Kitty O’Neil — the stuntwoman from Lynda Carter’s original “Wonder Woman” show — has passed away at the age of 72. O’Neil died last Friday at Eureka Community Hospital in Eureka, South Dakota, according to a report by THR
Ky Michaelson — a friend of O’Neil’s — reported O’Neill died of pneumonia after having recently suffered a heart attack.
More than just being Carter’s stunt double, O’Neil worked on several movies in the late 1970s and early 1980s including “Two-Minute Warning” (1976), “Damien: Omen II” (1978), “The Blues Brothers” (1980), and “Smokey and the Bandit II” (1980).

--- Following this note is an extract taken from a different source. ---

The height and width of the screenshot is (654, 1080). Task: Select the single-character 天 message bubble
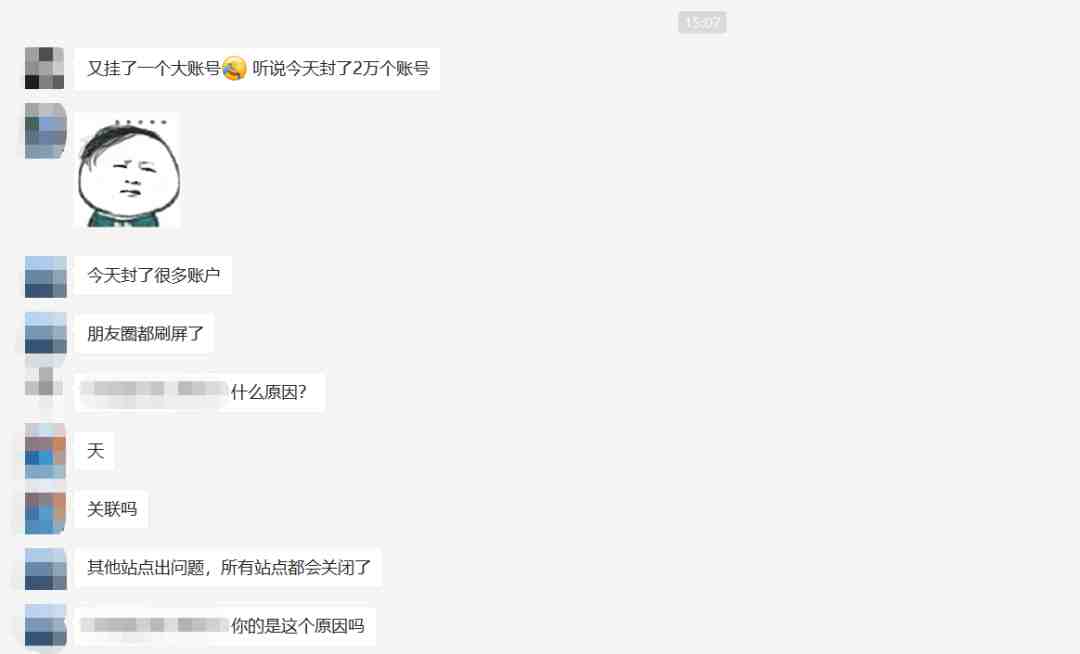click(94, 451)
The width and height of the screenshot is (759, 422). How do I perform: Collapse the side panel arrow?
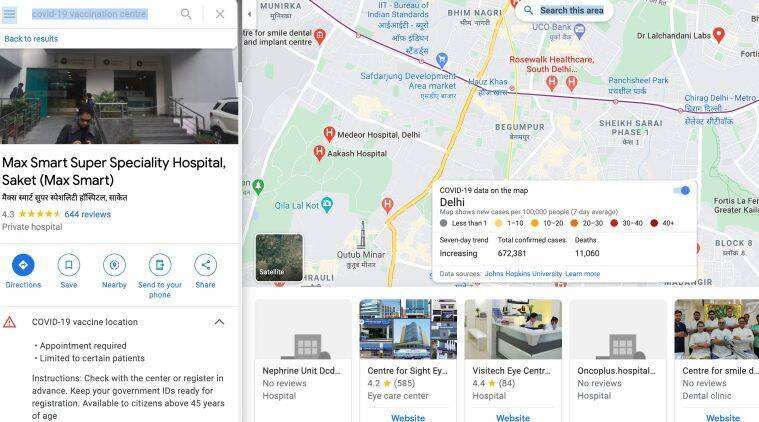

O’Neil — who lost her hearing at the age of four months due to measles and smallpox — was a trailblazing Hollywood stuntwoman, daredevil and protege of Hal Needham.
She set a land-speed record as the fastest woman driver ever and accomplished her most famous Hollywood stunt in 1979 when she dressed as Wonder Woman and plunged headfirst 127 feet from atop the Valley Hilton in Sherman Oaks onto an inflatable air bag set up on the hotel’s pool deck.
“If I hadn’t hit the center of the bag, I probably would have been killed,” O’Neil told The Washington Post in 1979.
Outside of her stunt work, O’Neil loved racing boats, dune buggies, and motorcycles. In 1976, the Texan broke the land-speed record for female drivers, tallying an average speed of 512.71 miles an hour while piloting a three-wheeled machine in Oregon.
O’Neil gained so much recognition that she received her own Barbie doll and was the feature of a 1979 CBs telefilm named “Silent Victory: The Kitty O’Neil Story.”
O’Neil had no children and no survivors at the time of her death. She had previously been romantically involved with Needham and another stuntman, Duffy Hambleton.